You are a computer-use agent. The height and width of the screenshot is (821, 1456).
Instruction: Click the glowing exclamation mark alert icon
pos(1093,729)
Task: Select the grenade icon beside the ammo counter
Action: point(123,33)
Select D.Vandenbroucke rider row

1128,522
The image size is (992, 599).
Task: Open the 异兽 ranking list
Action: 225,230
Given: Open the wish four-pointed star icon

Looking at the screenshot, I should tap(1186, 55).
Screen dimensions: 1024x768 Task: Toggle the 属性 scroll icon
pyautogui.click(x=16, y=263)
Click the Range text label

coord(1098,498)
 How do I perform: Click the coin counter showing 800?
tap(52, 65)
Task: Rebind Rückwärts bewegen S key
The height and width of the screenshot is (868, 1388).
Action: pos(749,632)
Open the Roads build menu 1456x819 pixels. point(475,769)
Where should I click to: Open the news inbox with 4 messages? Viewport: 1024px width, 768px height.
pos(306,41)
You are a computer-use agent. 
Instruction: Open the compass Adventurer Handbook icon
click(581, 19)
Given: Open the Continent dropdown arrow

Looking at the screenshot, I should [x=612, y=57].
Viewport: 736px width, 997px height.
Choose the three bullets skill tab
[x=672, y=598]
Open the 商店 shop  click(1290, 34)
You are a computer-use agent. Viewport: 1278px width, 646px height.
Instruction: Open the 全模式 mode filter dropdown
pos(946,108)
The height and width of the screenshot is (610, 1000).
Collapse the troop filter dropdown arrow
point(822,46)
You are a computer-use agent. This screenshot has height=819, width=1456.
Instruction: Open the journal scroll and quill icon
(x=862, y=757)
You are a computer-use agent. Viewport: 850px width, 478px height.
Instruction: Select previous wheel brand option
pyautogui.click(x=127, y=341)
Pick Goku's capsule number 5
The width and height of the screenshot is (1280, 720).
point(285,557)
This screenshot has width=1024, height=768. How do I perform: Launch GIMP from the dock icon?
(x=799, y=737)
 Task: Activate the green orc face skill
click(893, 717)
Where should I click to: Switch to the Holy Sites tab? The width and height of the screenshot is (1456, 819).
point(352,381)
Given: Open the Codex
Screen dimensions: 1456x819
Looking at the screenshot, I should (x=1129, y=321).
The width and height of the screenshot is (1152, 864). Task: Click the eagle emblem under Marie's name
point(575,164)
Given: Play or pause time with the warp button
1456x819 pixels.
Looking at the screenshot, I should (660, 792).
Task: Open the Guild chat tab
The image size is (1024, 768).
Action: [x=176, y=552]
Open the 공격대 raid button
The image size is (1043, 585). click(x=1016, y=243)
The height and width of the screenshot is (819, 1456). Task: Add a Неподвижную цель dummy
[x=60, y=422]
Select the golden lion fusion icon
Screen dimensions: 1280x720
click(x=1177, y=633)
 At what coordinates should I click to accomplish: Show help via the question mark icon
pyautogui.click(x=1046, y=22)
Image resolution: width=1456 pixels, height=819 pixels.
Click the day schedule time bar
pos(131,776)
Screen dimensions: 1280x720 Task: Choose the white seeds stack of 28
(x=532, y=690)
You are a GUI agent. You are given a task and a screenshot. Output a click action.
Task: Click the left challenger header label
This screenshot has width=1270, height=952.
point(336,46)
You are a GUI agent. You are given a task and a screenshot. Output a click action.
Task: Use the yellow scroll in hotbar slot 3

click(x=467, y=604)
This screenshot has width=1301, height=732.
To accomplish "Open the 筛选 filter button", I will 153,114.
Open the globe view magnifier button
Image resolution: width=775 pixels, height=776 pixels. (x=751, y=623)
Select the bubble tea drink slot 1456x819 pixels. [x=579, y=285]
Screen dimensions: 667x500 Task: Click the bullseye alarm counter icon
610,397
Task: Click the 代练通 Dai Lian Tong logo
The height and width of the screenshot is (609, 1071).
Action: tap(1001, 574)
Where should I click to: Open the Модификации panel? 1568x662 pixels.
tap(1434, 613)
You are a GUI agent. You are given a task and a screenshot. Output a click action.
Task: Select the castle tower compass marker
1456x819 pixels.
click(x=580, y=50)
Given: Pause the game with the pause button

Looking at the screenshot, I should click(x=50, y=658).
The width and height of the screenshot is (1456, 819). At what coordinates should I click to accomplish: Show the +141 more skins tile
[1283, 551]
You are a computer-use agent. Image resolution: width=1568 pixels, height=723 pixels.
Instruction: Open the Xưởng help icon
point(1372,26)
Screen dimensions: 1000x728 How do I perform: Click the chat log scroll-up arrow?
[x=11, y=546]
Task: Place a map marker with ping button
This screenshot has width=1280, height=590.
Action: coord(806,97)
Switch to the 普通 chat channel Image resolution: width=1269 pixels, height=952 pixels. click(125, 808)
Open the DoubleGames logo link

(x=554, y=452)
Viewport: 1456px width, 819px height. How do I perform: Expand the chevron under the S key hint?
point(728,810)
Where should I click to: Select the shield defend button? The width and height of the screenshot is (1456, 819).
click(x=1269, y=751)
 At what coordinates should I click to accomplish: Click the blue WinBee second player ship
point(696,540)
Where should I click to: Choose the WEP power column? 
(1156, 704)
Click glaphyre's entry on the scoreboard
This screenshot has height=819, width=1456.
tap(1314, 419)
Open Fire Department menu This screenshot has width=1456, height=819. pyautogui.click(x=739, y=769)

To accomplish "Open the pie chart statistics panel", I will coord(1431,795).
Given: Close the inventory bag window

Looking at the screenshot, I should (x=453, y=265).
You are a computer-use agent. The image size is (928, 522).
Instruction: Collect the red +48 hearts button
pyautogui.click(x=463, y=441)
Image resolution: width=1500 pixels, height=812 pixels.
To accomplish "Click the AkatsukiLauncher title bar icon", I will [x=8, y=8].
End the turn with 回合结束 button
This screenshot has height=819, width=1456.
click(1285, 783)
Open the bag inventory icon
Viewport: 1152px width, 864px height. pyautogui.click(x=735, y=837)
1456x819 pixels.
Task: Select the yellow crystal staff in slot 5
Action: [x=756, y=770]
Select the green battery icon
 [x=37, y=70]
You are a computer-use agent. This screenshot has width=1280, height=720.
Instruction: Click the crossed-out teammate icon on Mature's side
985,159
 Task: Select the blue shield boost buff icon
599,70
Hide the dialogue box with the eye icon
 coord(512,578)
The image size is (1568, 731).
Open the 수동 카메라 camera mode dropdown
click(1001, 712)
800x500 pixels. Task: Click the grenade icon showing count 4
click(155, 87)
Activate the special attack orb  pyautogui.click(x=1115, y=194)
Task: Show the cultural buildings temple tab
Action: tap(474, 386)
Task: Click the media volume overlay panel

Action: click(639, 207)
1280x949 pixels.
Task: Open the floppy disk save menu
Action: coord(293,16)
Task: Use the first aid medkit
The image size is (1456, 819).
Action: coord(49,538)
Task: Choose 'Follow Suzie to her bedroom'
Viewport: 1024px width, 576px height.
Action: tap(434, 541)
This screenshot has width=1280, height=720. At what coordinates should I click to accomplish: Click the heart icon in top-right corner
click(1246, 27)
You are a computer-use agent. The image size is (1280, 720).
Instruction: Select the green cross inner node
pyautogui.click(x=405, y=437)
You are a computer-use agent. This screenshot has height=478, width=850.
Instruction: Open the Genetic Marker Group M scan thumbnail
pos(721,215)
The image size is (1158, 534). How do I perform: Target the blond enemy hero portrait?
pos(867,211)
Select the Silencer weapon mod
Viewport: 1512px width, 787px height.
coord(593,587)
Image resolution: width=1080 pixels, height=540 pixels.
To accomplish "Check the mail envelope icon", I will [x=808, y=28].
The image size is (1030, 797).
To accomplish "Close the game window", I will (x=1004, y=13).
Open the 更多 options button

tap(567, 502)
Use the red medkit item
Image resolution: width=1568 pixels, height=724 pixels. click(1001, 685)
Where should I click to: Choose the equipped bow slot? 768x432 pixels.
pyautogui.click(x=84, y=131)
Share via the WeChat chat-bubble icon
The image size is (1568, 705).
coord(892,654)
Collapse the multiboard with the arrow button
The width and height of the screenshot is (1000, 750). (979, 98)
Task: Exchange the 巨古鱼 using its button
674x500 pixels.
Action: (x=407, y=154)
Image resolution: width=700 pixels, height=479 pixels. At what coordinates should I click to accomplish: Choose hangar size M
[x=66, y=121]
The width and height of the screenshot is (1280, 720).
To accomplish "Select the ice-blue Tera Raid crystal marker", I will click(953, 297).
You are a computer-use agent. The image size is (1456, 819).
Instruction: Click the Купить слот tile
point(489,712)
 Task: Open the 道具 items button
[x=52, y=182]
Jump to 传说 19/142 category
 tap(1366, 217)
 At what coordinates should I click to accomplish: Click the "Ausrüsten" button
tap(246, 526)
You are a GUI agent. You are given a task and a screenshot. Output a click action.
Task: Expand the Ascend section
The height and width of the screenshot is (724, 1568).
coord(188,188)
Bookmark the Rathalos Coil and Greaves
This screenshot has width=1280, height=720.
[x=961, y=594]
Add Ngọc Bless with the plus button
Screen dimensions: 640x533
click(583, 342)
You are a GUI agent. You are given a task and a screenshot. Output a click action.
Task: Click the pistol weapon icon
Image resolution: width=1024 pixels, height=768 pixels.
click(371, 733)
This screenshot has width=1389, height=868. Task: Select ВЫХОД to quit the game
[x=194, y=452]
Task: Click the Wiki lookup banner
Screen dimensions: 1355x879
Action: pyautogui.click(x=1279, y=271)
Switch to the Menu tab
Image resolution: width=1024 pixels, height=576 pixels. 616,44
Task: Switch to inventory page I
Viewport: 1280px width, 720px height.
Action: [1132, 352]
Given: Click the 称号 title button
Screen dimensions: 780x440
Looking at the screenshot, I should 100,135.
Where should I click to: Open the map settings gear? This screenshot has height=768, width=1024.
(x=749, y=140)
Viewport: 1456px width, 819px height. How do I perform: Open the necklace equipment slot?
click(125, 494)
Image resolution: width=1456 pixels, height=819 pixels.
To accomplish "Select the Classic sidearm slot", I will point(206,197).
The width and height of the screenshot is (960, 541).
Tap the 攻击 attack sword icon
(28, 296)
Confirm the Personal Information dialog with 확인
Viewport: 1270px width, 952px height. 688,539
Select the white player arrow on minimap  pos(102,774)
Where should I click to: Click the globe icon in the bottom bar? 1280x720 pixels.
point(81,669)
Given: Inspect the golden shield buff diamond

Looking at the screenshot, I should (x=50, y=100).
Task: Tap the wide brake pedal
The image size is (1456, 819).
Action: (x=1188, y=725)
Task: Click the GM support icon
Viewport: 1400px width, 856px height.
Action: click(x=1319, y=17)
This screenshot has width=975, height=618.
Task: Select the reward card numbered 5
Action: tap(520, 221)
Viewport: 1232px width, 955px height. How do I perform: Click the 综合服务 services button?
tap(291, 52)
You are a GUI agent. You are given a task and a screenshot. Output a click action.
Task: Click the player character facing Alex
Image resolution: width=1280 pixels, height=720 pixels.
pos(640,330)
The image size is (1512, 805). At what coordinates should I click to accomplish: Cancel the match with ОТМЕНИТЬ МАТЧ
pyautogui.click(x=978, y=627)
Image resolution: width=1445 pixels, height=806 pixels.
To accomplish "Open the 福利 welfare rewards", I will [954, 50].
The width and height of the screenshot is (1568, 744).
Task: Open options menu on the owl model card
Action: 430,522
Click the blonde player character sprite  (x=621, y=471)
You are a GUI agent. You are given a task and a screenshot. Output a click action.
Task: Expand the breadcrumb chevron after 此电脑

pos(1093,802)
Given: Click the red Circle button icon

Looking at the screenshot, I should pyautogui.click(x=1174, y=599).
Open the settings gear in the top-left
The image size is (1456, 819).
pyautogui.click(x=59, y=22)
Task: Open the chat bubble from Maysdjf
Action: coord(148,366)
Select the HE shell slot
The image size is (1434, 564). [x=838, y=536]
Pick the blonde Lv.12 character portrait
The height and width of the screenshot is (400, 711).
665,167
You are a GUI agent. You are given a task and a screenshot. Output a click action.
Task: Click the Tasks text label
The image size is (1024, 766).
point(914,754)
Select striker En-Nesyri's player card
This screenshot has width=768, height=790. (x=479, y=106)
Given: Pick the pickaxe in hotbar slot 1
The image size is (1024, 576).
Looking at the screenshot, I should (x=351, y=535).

> **Given instruction**
Rewrite the entries starting with the line containing "Task: Use the first aid medkit" and going on through the line containing "[x=52, y=182]", swapping "medkit" for "health kit" and leaving everything else unchanged.

> **Exercise output**
Task: Use the first aid health kit
The image size is (1456, 819).
Action: coord(49,538)
Task: Choose 'Follow Suzie to her bedroom'
Viewport: 1024px width, 576px height.
Action: tap(434, 541)
This screenshot has width=1280, height=720. At what coordinates should I click to accomplish: Click the heart icon in top-right corner
click(1246, 27)
You are a computer-use agent. The image size is (1280, 720).
Instruction: Select the green cross inner node
pyautogui.click(x=405, y=437)
You are a computer-use agent. This screenshot has height=478, width=850.
Instruction: Open the Genetic Marker Group M scan thumbnail
pos(721,215)
The image size is (1158, 534). How do I perform: Target the blond enemy hero portrait?
pos(867,211)
Select the Silencer weapon mod
Viewport: 1512px width, 787px height.
coord(593,587)
Image resolution: width=1080 pixels, height=540 pixels.
To accomplish "Check the mail envelope icon", I will [x=808, y=28].
The image size is (1030, 797).
To accomplish "Close the game window", I will (x=1004, y=13).
Open the 更多 options button

tap(567, 502)
Use the red health kit item
Image resolution: width=1568 pixels, height=724 pixels. click(1001, 685)
Where should I click to: Choose the equipped bow slot? 768x432 pixels.
pyautogui.click(x=84, y=131)
Share via the WeChat chat-bubble icon
The image size is (1568, 705).
coord(892,654)
Collapse the multiboard with the arrow button
The width and height of the screenshot is (1000, 750). (979, 98)
Task: Exchange the 巨古鱼 using its button
674x500 pixels.
Action: (x=407, y=154)
Image resolution: width=700 pixels, height=479 pixels. At what coordinates should I click to accomplish: Choose hangar size M
[x=66, y=121]
The width and height of the screenshot is (1280, 720).
To accomplish "Select the ice-blue Tera Raid crystal marker", I will click(953, 297).
You are a computer-use agent. The image size is (1456, 819).
Instruction: Click the Купить слот tile
point(489,712)
 Task: Open the 道具 items button
[x=52, y=182]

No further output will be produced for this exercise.